Vendredi matin, cet indépendantiste modéré semblait encore espérer éviter une ” grande guerre ” répétant celle qui fit près de cent mille morts en Tchétchénie avant le retrait sans gloire des troupes russes d’un pays en ruine, en 1996. Dans l’après-midi, pourtant, le premier ministre Vladimir Poutine a largué les amarres, annonçant que la Russie ne reconnaissait plus la légalité du pouvoir de M. Maskhadov, mais celle du ” Parlement ” tchétchène fantoche de 1996, dont une poignée de représentants obscurs, réunis vendredi à la Maison Blanche, à Moscou, ont été proclamés ” seule autorité légitime en territoire tchétchène “. Ces ” élections ” tchétchènes de 1996, organisées par l’armée russe alors que des combats faisaient encore rage, avaient constitué une véritable farce. La présidentielle de février 1997, dont Aslan Maskhadov sortit largement vainqueur, fut en revanche saluée comme démocratique par l’Organisation pour la sécurité et la coopération en Europe (OSCE), qui aida à l’organiser, cinq mois après le départ des troupes russes. Rouslan Aouchev, le président ingouche, s’est chargé de rappeler aux Russes que M. Maskhadov ” reste l’autorité légitime en Tchétchénie, qu’on le veuille ou non “. Et il a déploré que Moscou ait poussé M. Maskhadov ” dans ses retranchements “, c’est-à-dire à s’allier avec ses radicaux.

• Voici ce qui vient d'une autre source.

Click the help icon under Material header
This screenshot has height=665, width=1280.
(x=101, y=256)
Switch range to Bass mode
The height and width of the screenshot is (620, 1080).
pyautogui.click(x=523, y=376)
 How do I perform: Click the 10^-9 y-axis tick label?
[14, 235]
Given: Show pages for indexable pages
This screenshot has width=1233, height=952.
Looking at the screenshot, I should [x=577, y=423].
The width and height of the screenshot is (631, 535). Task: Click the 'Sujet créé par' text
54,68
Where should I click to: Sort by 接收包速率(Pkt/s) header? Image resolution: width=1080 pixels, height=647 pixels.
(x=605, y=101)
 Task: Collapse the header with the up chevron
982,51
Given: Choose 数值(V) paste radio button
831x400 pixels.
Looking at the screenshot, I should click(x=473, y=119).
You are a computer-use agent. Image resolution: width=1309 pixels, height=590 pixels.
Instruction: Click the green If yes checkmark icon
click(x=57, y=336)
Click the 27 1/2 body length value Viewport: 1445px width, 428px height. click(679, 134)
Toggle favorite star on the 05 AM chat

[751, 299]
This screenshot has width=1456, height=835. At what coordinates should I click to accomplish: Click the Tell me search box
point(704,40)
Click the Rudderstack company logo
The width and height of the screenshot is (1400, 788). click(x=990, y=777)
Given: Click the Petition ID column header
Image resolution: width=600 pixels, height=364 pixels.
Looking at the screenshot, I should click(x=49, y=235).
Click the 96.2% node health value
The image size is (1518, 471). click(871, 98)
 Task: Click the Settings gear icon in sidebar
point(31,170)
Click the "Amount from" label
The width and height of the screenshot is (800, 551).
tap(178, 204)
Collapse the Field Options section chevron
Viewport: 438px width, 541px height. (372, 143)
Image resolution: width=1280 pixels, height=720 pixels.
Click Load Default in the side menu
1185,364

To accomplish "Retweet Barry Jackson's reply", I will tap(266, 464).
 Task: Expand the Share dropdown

L’unification des rangs tchétchénes était aussi inéluctable que celle qui s’est produite en 1994, lors de la première invasion. Mais elle a été précédée d’un nouveau fait troublant : les bombes russes qui pleuvent sur la Tchétchénie et sa population ont d’abord touché les infrastructures sur lesquelles s’appuyait le président Maskhadov. Et non, comme on le clame à Moscou, sur celles de ses rivaux, qualifiés de terroristes : la télévision et les lignes téléphoniques de Chamil Bassaev, le ” terroriste numéro un “, étaient toujours en état de fonctionnement jeudi, contrairement à celles de la présidence, détruites il y a plus d’une semaine. Ce n’est qu’après un tel traitement, et alors que l’invasion terrestre semblait imminente, qu’Aslan Maskhadov a attribué la défense du front est de la Tchétchénie à Chamil Bassaev. Ce qui a permis à Moscou de l’accuser de soutenir les terroristes et de couper ouvertement les ponts avec lui. Ce scénario d’une complicité inavouée – et peut-être aujourd’hui caduc – entre le Kremlin et les radicaux de Tchétchénie avait été évoqué lors des combats d’août et septembre au Daghestan. Des rebellions islamistes locales, soutenues par de brèves incursions de Chamil Bassaev, furent alors écrasées sous les bombes.
” UN HOMME DU PASSÉ ”
Le ” maître du chaos russe “, Boris Berezovski, se vantait lui-même, il y a une semaine encore dans Le Figaro, d’avoir financé Bassaev, qu’il considérait comme ayant plus d’avenir – ou plus facilement achetable ? – que le président Maskhadov, ” un homme du passé “. Ce qui laisse ouverte l’hypothèse que non seulement les morts du Daghestan et de Tchétchénie, mais aussi ceux de Moscou et de Rostov – des milliers de civils -, ont été les victimes d’un plan visant moins à anéantir le ” terrorisme islamiste ” qu’à manipuler l’opinion. Et à détourner, en passant, l’attention des scandales financiers russes. Il est troublant de voir la première chaîne de télévision russe, ORT, contrôlée par M. Berezovski, annoncer des gains de popularité stupéfiants du premier ministre, M. Poutine, dont la cote ne dépassait pas 3 % dans l’opinion il y a deux semaines… Cela, sans doute, grâce aux forts propos tenus parl'” héritier officiel ” du Kremlin. telle sa promesse de ” buter les terroristes dans les chiottes s’ils s’y cachent “. Vendredi, il s’est surpassé, affirmant que les réfugiés tchétchènes fuyaient non pas les bombes russes, mais leurs propres bandits – ” ils ont voté avec leurs pieds pour la Russie ” -, oubliant que la seule ” Russie ” où ils sont parcimonieusement admis est le territoire de l’Ingouchie. Le premier ministre a ainsi confirmé que, si l’on veut comparer, comme le fait le Kremlin, l’opération de l’OTAN au Kosovo et celle qu’il a lancée lui- même, il faut en inverser les acteurs : M. Poutine est Milosevic. A ces différences que ce dernier n’a jamais envoyé ses bombardiers au Kosovo et que la voix de l’OTAN ne se fait pas entendre en défense d’un peuple massacré pour la deuxième fois en cinq ans.